Непременно! Что угодно! Моя внутренняя менада была полностью укрощена, и на трон взошла Терпеливая Гризельда.
– Во-первых, я хочу, чтобы вы сходили к профессору Фроутсу, моему старому знакомому. Возможно, между его работой и моей существует определенная связь, и я хочу это проверить. Вы про него слышали – он в последнее время фигурирует в новостях, даже слишком часто, что не нравится ни университету, ни ему самому, надо полагать. Он работает с человеческими экскрементами – с окончательными отбросами, которые считаются совершенно бесполезными для человечества, – и в них, как я понимаю, надеется обнаружить что-то ценное. Вы знаете, что я уже давно изучаю лечение грязью, которое практиковалось и в Средние века, и в древности, и ныне на Востоке. Мать-бедуинка купает новорожденного в моче верблюда или в своей собственной; наверняка она сама не знает зачем, но следует обычаям. Современные биологи знают зачем: это подходящая защита от нескольких видов инфекции. Кочевники на Ближнем Востоке бинтуют ноги рахитичного ребенка в лубки и накладывают повязки с ослиным пометом, и через несколько недель кривые ноги становятся прямыми. В Плоурайте есть привратник-ирландец, с которым это проделали ирландские цыгане, когда ему было три года, и теперь у него ноги такие же прямые, как у меня. Грязью лечили повсеместно; иногда это было лишь суеверие, иногда действовало. Кстати, пенициллин Флеминга начался с лечения грязью. Каждый дровосек знал, что для рубленых ран нет ничего лучше плесени со старого хлеба. Спасение в грязи. Почему? Я подозреваю, что ответ знает Озия Фроутс… По основному принципу это удивительно сходно с алхимией – открытие ценного в том, что отвергли невидящие. Это и долгий поиск алхимиками философского камня, и библейский камень, который презрели строители. Помните шотландский гимн, парафраз Писания? «И камень, что отвергнут был, лег во главу угла…»[36] И lapis angularis[37] алхимического креста, и камень filius macrocosmi[38], который есть Христос, Всеблагой?
– Я читала то, что вы об этом писали.
– Ну так вот. Не ищет ли естествоиспытатель Фроутс того же, что и мы, но иными средствами, не зная о наших поисках, но идя по тому же следу?
– Но это же будет просто фантастика!
– Боюсь, именно она. Если я ошибаюсь, мои домыслы годны лишь для фантастического романа. Если я прав и если об этом станет известно, мы можем осложнить жизнь бедняге Фроутсу. Так что мы должны держать язык за зубами. Потому я и хочу, чтобы этим занялись вы.
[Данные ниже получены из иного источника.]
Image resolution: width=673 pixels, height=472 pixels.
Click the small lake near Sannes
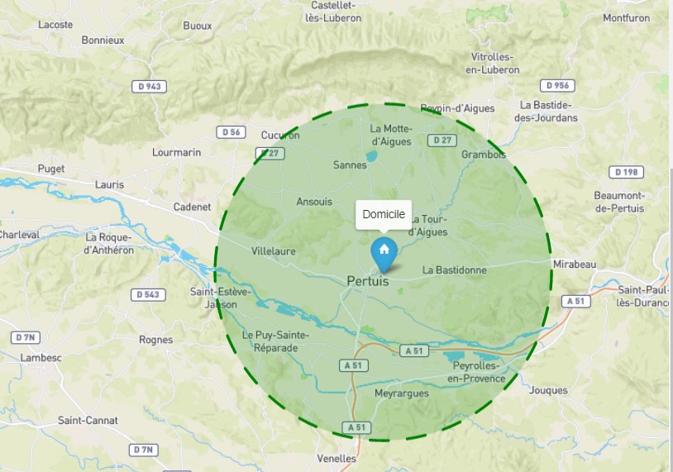[x=372, y=155]
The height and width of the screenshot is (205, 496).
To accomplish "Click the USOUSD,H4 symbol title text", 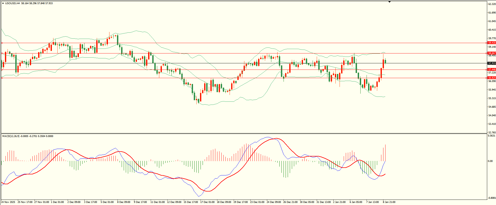I will (12, 3).
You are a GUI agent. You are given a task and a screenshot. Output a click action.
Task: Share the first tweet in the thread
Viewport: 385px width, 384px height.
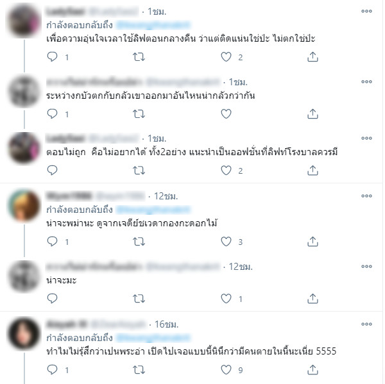click(x=312, y=57)
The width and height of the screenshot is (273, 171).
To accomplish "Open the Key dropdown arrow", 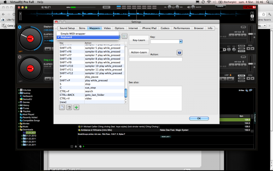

Если я приду к Ози в лабораторию, он что-нибудь заподозрит, поймет, что я не просто так пришел, а если я скажу ему, он либо будет чрезмерно впечатлен, либо у него случится приступ научной совести – вы же знаете, какими ужасными пуританами могут быть ученые по отношению к своей работе: они не терпят и примеси чего бы то ни было непроверяемого на опыте и все такое. Но вы сможете прийти как студентка. Я сказал ему, что вы интересуетесь его работой, потому что занимаетесь чем-то связанным с Ренессансом. Упомянул Парацельса. Это все, что он знает, или все, что ему следует знать.
– Конечно, я к нему схожу.
– Только вечером: когда его студенты уже уйдут и не помешают ему бурлить энтузиазмом. Они зеленые новички в науке и все до одного Фомы неверующие: не поверят и в бабушкины морщины, пока не измерят их микрометром. Но Ози, в самой глубине души, энтузиаст. Так что сходите как-нибудь после ужина. Он всегда в лаборатории как минимум до одиннадцати.
– Я схожу, как только смогу. Но вы сказали, что хотите попросить меня о двух вещах?
– А… ну… да. Но вам не обязательно делать вторую, если вы не хотите.
Какая я дура! Я же знала, что это что-то связанное с работой. Может, что-нибудь насчет рукописи, о которой он говорил в начале семестра. Но дикие фантазии пронеслись у меня в голове: может быть, он хочет, чтобы я с ним жила, или чтобы поехала с ним вместе на выходные, или вышла за него замуж, или еще что-нибудь столь же маловероятное. Но то, что он сказал, было еще невероятнее:
– Я буду вам бесконечно благодарен, если вы представите меня своей матери.